[Start of Attachment]

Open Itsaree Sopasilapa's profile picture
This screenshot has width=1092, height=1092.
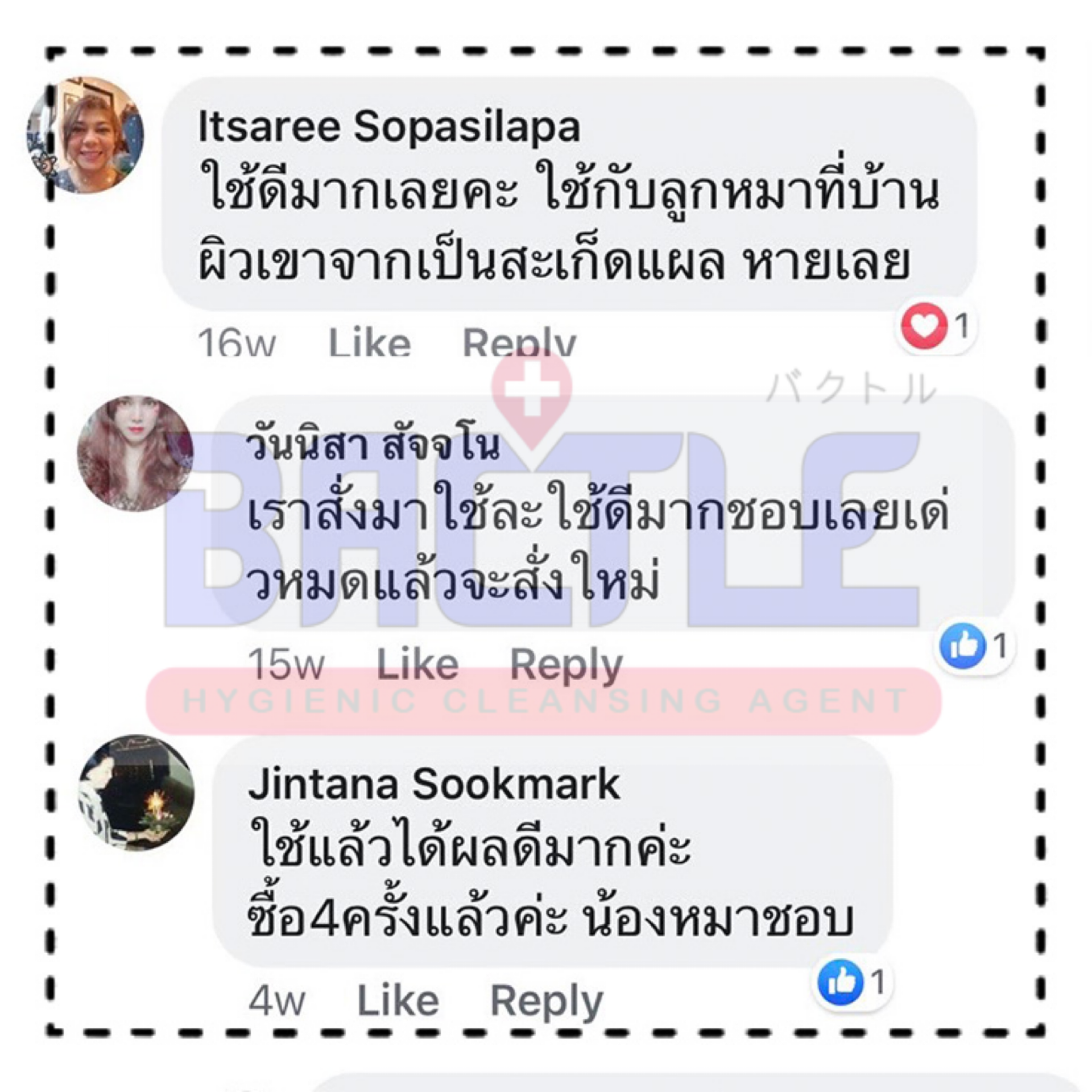click(x=85, y=135)
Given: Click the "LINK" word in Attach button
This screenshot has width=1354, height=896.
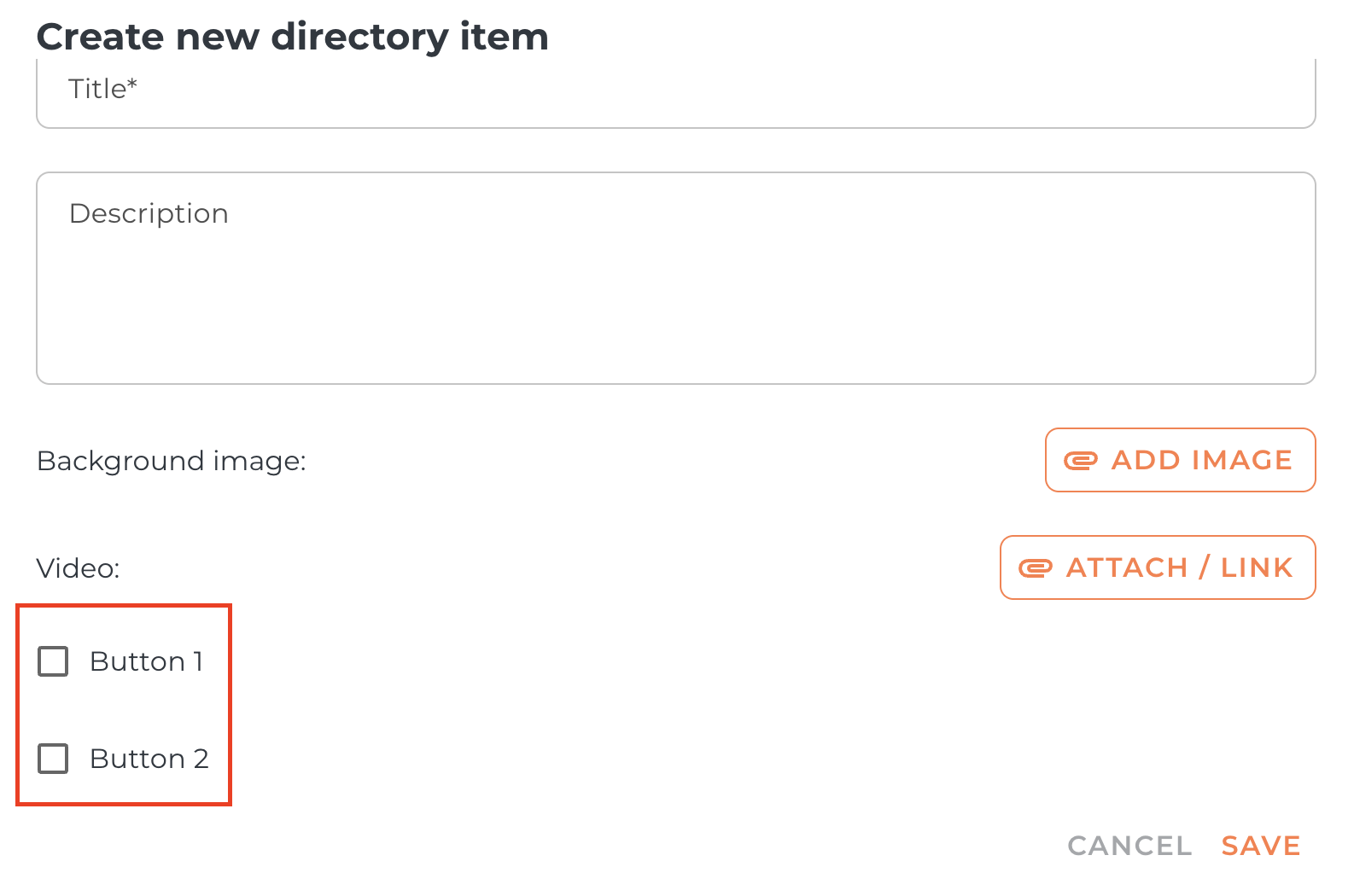Looking at the screenshot, I should click(1256, 567).
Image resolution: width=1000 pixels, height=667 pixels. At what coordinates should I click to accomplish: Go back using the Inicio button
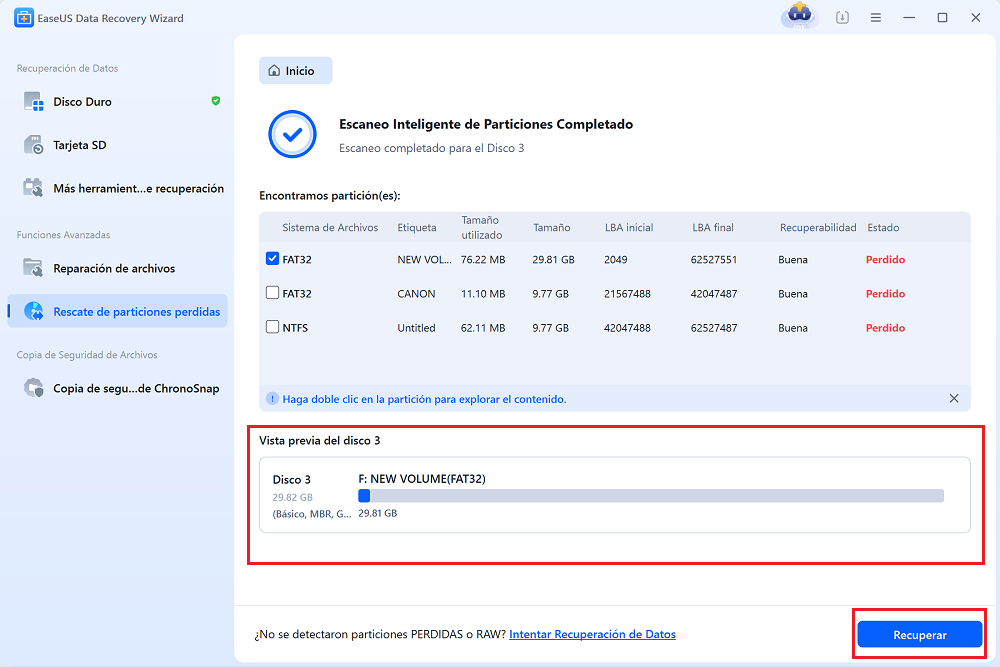tap(295, 71)
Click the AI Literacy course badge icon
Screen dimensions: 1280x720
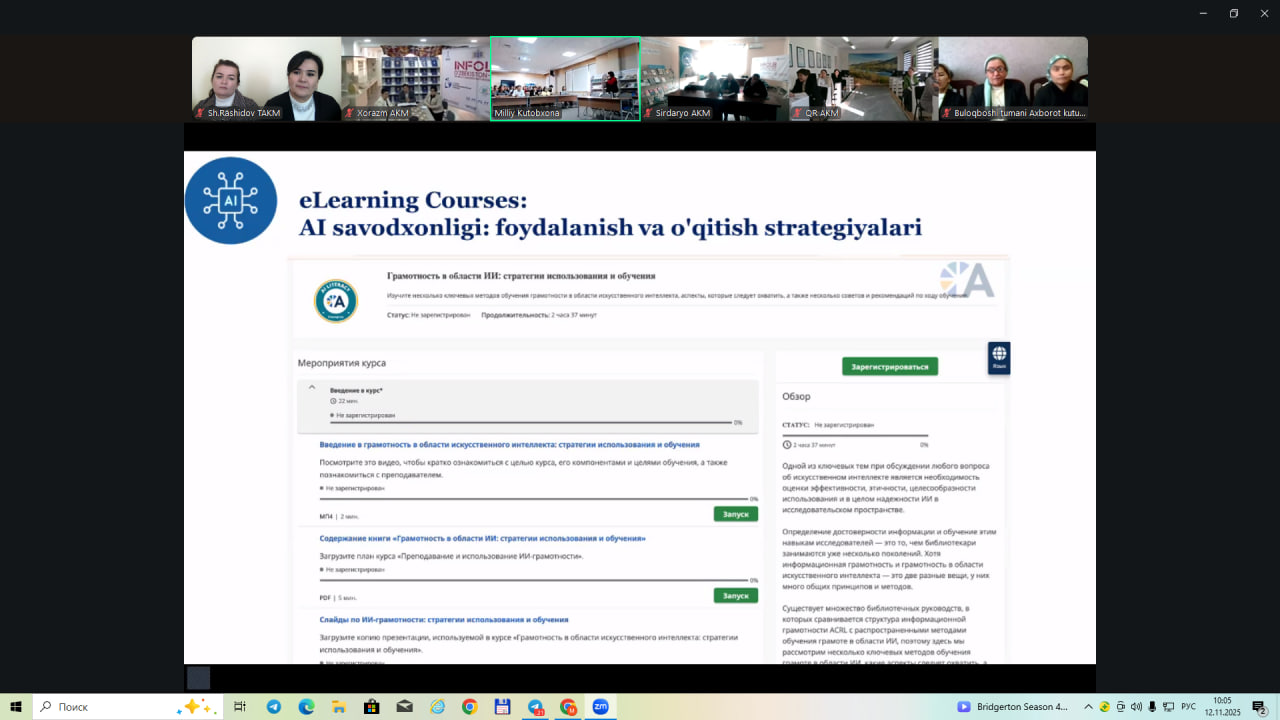coord(336,299)
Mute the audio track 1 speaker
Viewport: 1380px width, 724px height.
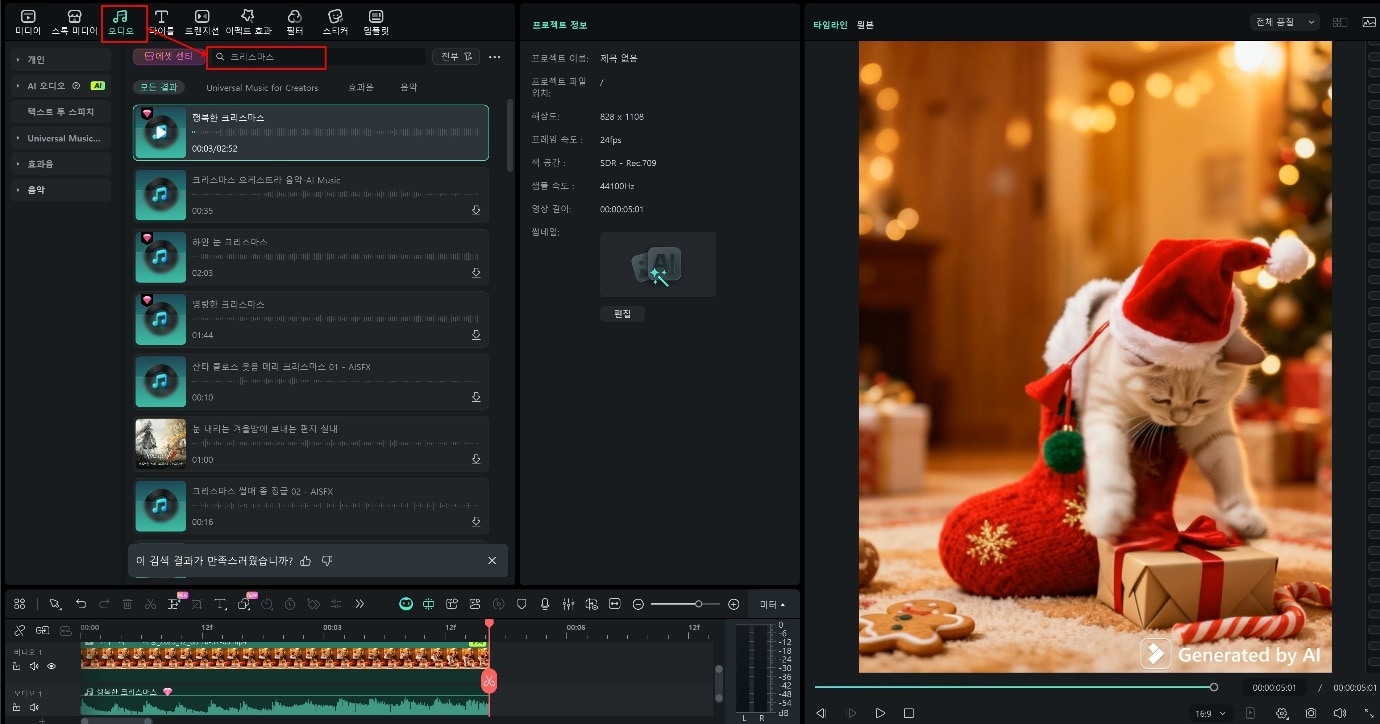pyautogui.click(x=34, y=707)

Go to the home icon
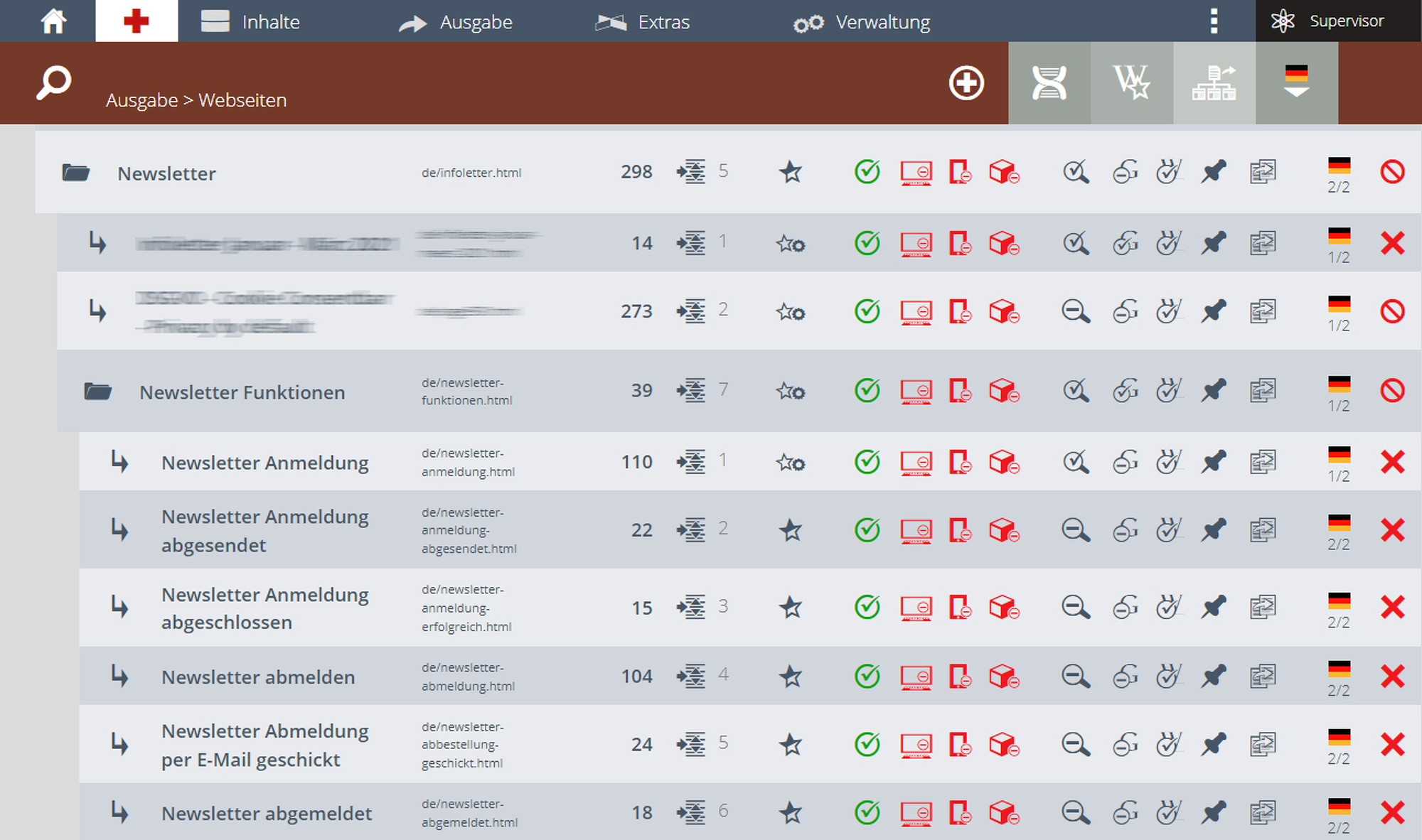pos(53,21)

[End of Attachment]

WHAT YOU HAVE TO DO
Once the pictures are set aside, copy the remaining text of every entry exactly.

REPLY
Open Itsaree Sopasilapa's profile picture
This screenshot has width=1092, height=1092.
click(x=85, y=135)
Given: Click the "LINK" word in Attach button
This screenshot has width=1354, height=896.
Looking at the screenshot, I should click(1256, 567).
Image resolution: width=1000 pixels, height=667 pixels. At what coordinates should I click to accomplish: Go back using the Inicio button
tap(295, 71)
Click the AI Literacy course badge icon
Screen dimensions: 1280x720
coord(336,299)
Mute the audio track 1 speaker
Viewport: 1380px width, 724px height.
pyautogui.click(x=34, y=707)

Go to the home icon
pos(53,21)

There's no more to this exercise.